Aim of the task: Rescale the stretch of the listing from its start through the line containing "(100, 769)." by rewriting those lines with the request included. Multiply each coordinate in the answer by 0.85, round to whole numbers with halves going up, keep the request's numbers as they are, and omit the pictures.

Material for the task:
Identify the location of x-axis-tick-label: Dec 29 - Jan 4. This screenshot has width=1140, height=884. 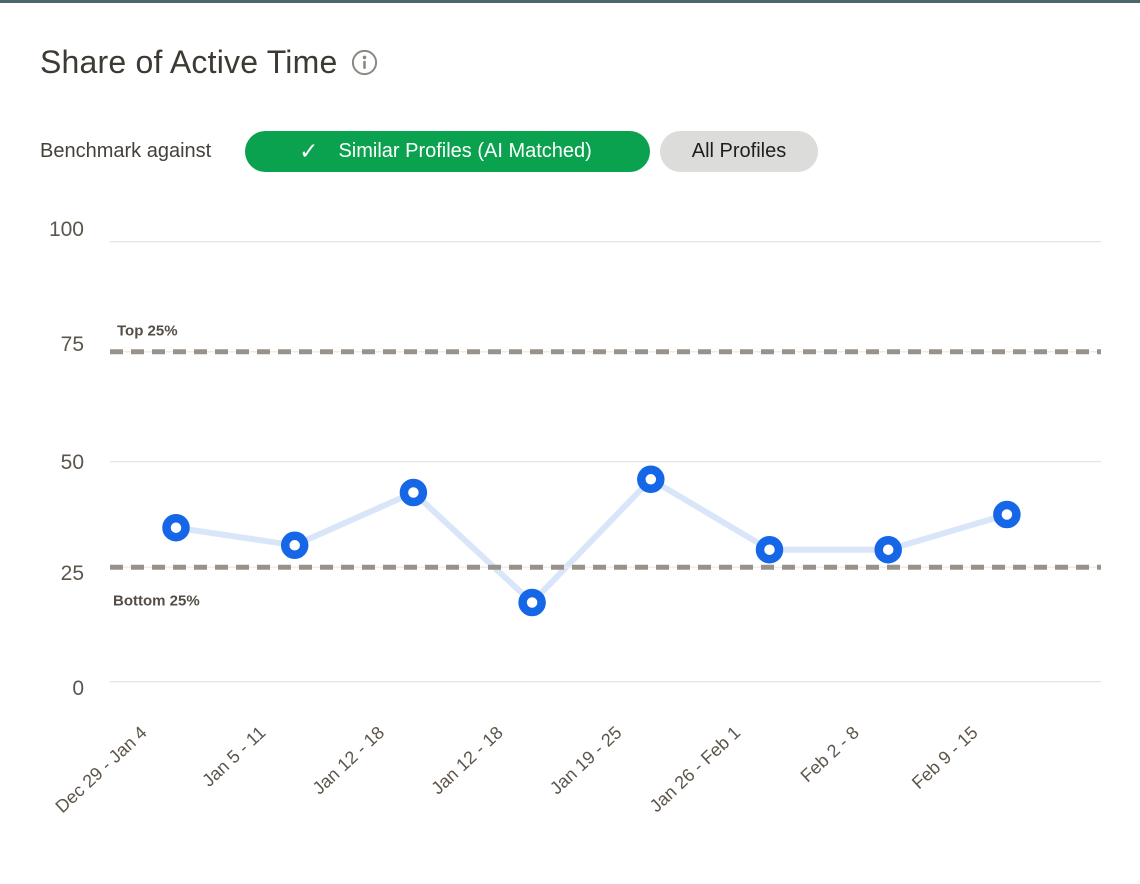
(100, 769).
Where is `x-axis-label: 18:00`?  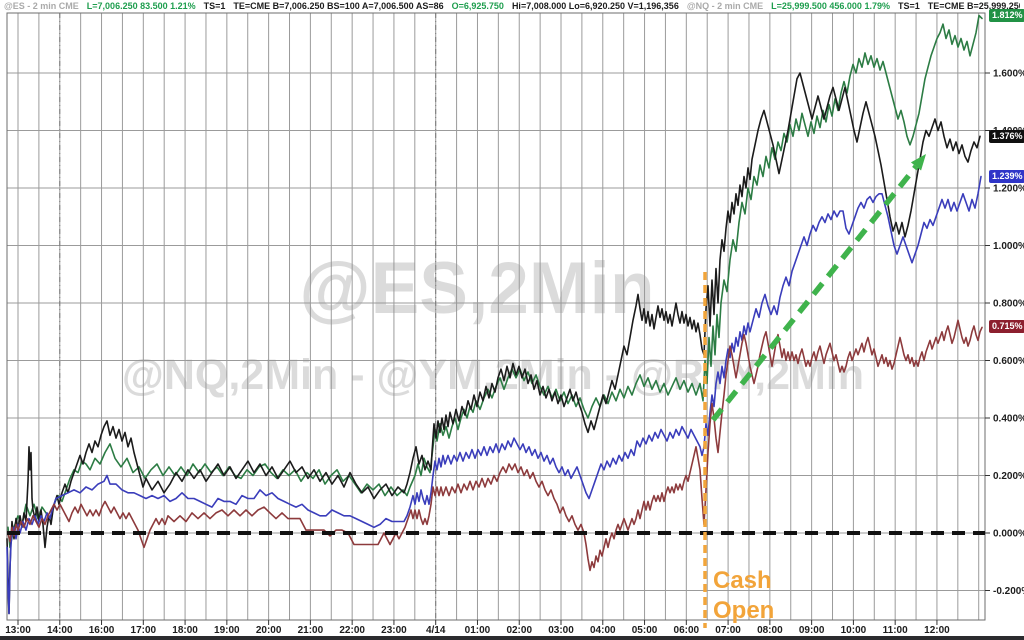
x-axis-label: 18:00 is located at coordinates (185, 630).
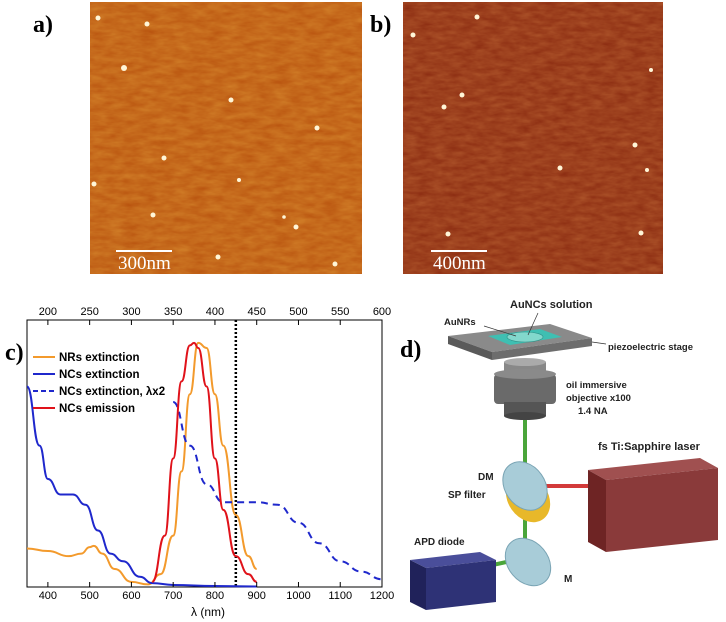 Image resolution: width=726 pixels, height=622 pixels. Describe the element at coordinates (453, 560) in the screenshot. I see `apd-box-top` at that location.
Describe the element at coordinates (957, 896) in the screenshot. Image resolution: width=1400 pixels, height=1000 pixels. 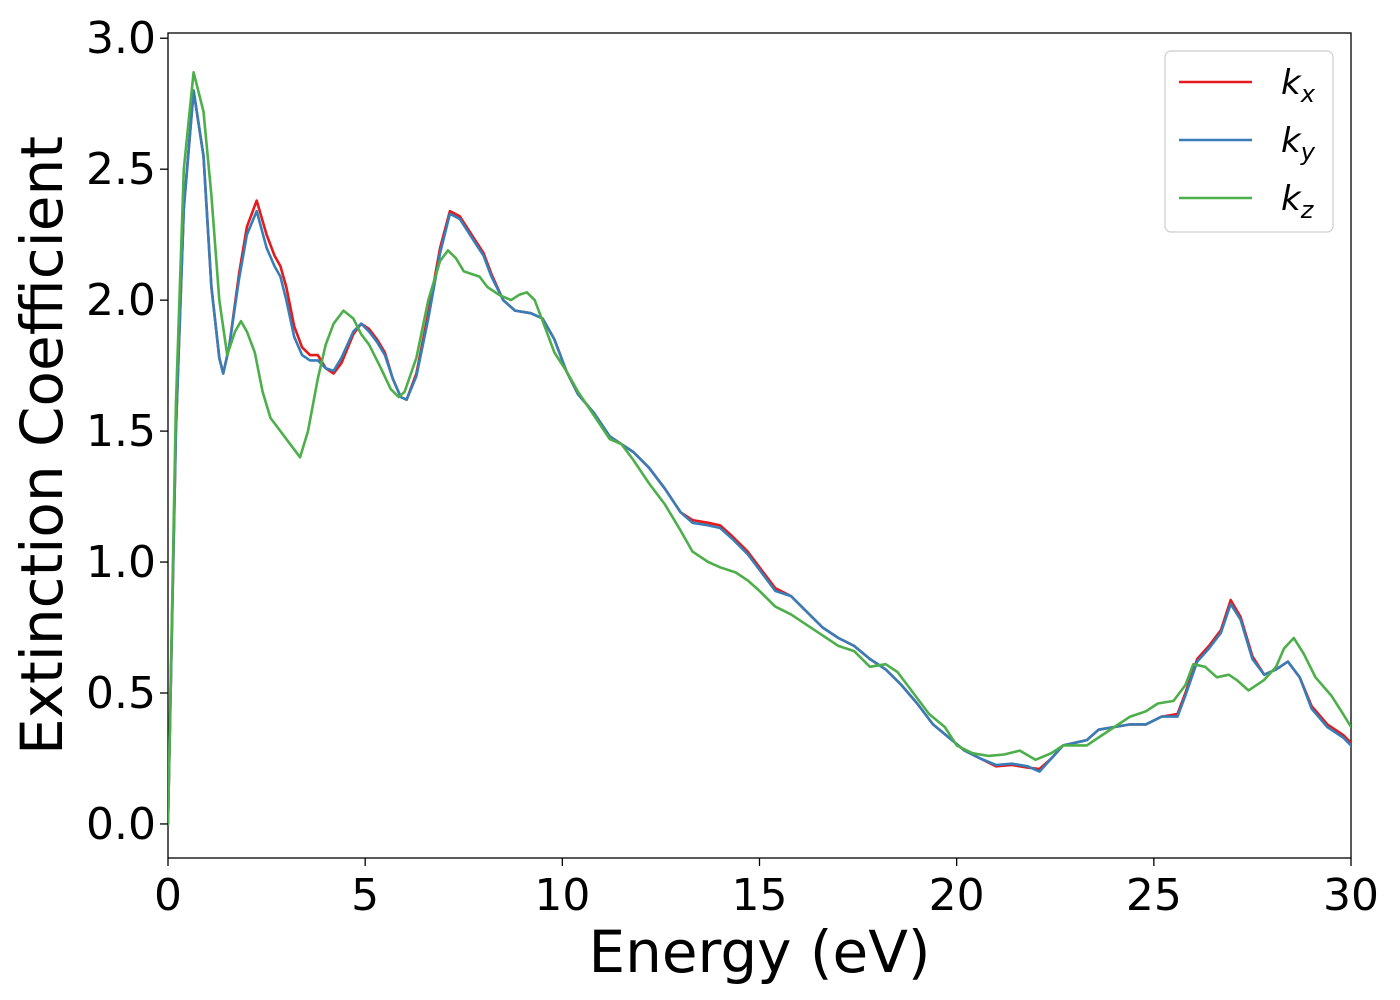
I see `x-tick-label: 20` at that location.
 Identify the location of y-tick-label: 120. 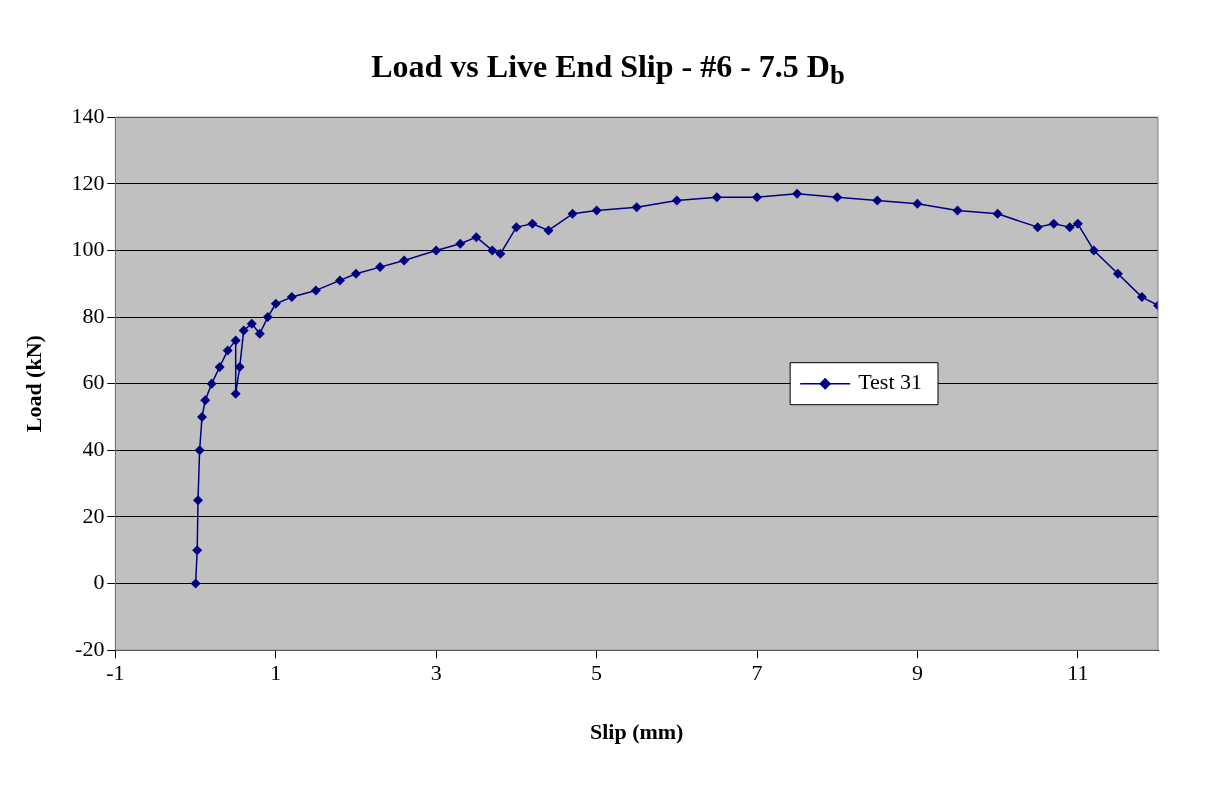
(88, 182).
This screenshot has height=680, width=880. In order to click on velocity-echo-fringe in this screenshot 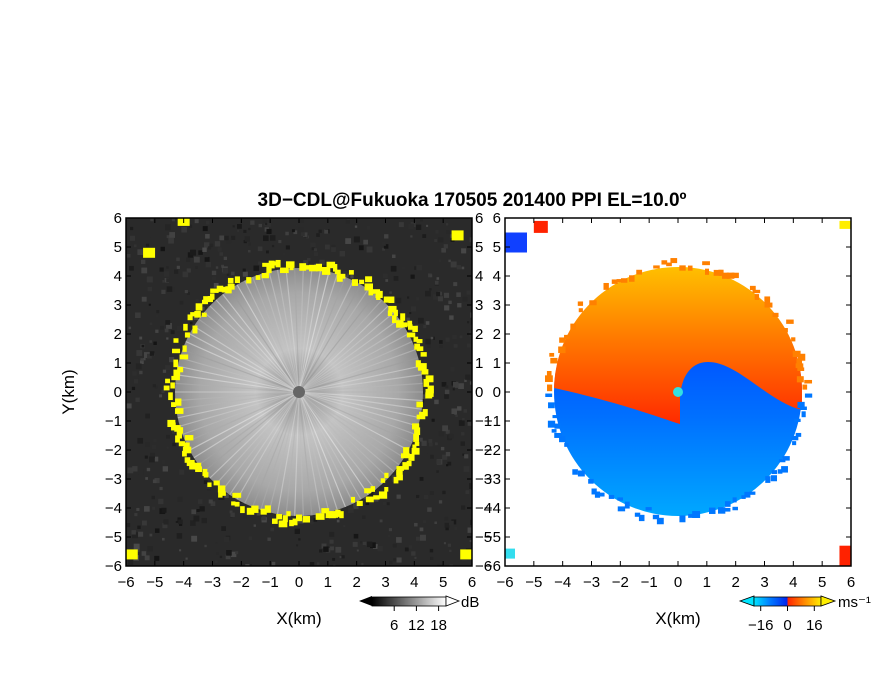, I will do `click(679, 392)`.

Solution to this task:
Identify the location of x-axis-tick-label: Dec 29 - Jan 4. This screenshot has width=1140, height=884. 
(85, 654).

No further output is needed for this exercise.